> [About this task] Beginning with the line that holds "How do I perform: Choose" and ending with the last line of the entries below, copy every line exactly and nothing else, with the pictures left out.

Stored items
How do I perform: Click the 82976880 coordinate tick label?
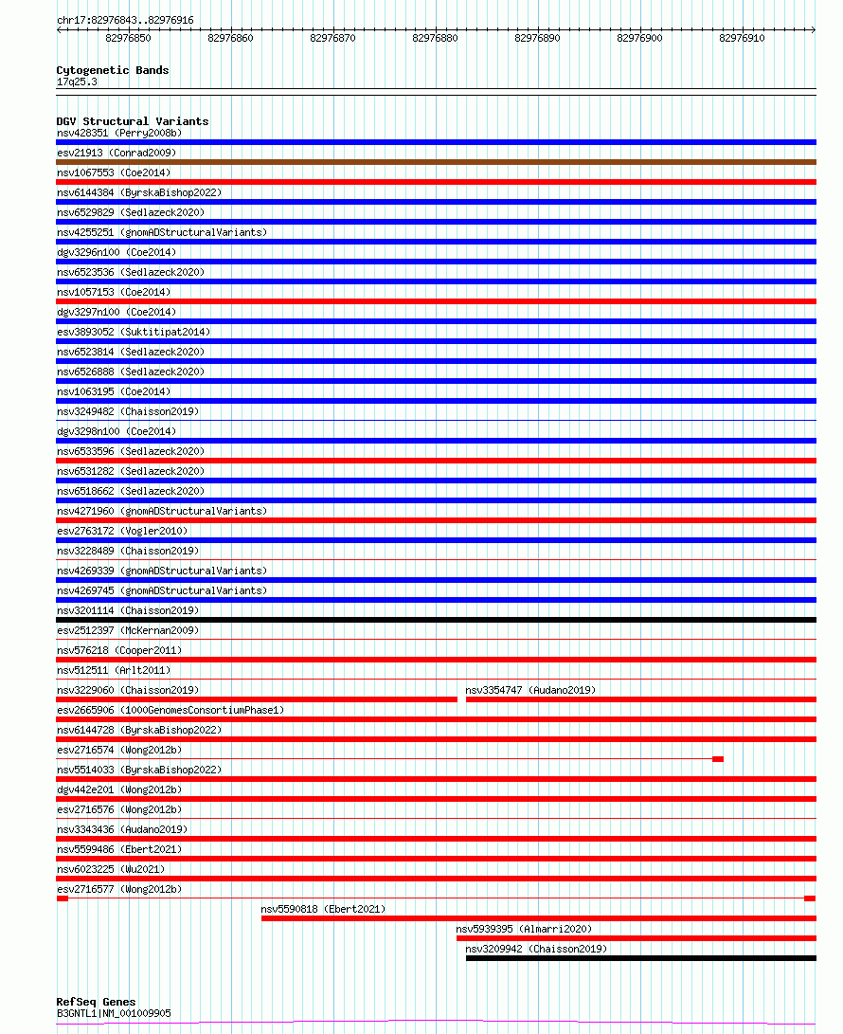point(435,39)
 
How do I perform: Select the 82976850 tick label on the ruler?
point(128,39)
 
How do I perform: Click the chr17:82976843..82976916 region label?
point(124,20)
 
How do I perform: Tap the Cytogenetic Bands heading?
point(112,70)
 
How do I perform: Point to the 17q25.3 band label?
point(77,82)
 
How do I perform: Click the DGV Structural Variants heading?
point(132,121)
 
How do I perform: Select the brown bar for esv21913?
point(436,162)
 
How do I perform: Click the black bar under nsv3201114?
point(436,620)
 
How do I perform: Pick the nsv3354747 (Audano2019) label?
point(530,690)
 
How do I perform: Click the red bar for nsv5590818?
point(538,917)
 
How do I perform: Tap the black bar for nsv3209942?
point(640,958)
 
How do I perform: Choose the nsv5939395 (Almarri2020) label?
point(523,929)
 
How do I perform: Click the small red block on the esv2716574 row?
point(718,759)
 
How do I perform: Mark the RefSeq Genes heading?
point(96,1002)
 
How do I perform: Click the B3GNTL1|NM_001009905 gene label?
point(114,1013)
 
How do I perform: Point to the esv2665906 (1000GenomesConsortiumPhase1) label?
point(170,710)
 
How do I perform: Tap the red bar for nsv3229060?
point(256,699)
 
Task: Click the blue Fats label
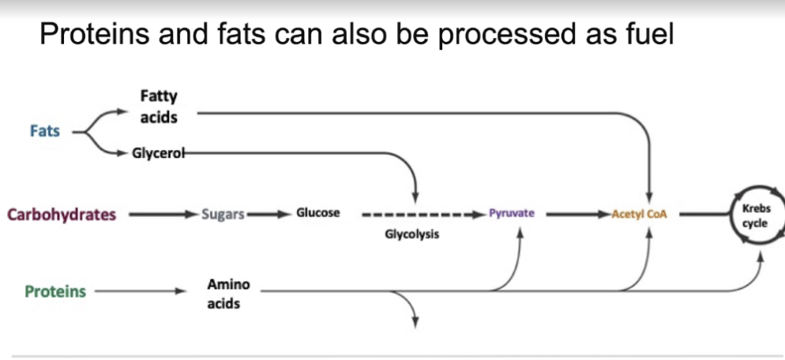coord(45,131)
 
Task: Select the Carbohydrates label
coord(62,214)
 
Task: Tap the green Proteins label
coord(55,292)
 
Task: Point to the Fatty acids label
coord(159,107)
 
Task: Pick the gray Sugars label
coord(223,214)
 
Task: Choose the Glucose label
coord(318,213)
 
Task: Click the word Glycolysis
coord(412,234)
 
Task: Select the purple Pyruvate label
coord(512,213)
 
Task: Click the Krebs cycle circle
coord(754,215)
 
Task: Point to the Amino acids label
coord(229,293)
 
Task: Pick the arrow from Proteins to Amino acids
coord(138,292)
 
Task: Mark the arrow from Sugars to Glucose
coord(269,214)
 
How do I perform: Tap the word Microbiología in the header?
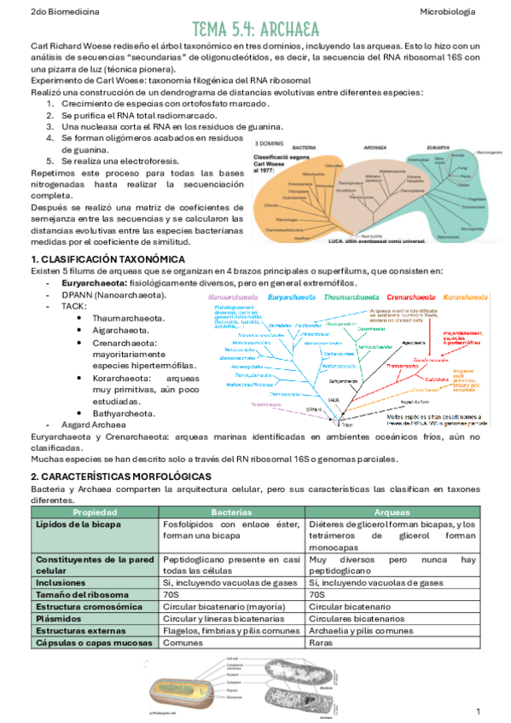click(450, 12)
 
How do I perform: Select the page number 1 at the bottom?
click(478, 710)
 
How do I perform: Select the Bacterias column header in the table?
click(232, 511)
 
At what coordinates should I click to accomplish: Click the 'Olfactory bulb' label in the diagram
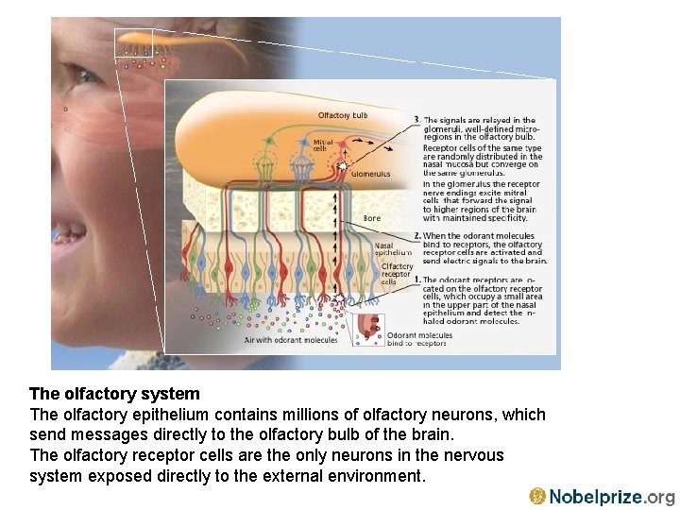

> [Your response]
How do I perform: Choose the nsv5939395 (Almarri2020) label?
point(523,929)
 
How do I perform: Click the small red block on the esv2716574 row?
point(718,759)
 
How do I perform: Mark the RefSeq Genes heading?
point(96,1002)
 
How do I perform: Click the B3GNTL1|NM_001009905 gene label?
point(114,1013)
 
How do I perform: Point to the esv2665906 (1000GenomesConsortiumPhase1) label?
point(170,710)
 
How do I perform: Tap the red bar for nsv3229060?
point(256,699)
 
Task: Click the blue Fats label
coord(45,131)
 
Task: Select the Carbohydrates label
coord(62,214)
 
Task: Tap the green Proteins label
coord(55,292)
 
Task: Point to the Fatty acids label
coord(159,107)
 
Task: Pick the gray Sugars label
coord(223,214)
 
Task: Choose the Glucose label
coord(318,213)
 
Task: Click the word Glycolysis
coord(412,234)
 
Task: Select the purple Pyruvate label
coord(512,213)
 
Task: Click the Krebs cycle circle
coord(754,215)
 
Task: Point to the Amino acids label
coord(229,293)
 
Task: Pick the arrow from Proteins to Amino acids
coord(138,292)
 
Task: Mark the arrow from Sugars to Glucose
coord(269,214)
 
How do I perform: Tap the word Microbiología in the header?
click(450, 12)
 
How do I perform: Select the page number 1 at the bottom?
click(478, 710)
 
How do I perform: Select the Bacterias column header in the table?
click(232, 511)
 
At what coordinates should I click to accomplish: Click the 'Olfactory bulb' label in the diagram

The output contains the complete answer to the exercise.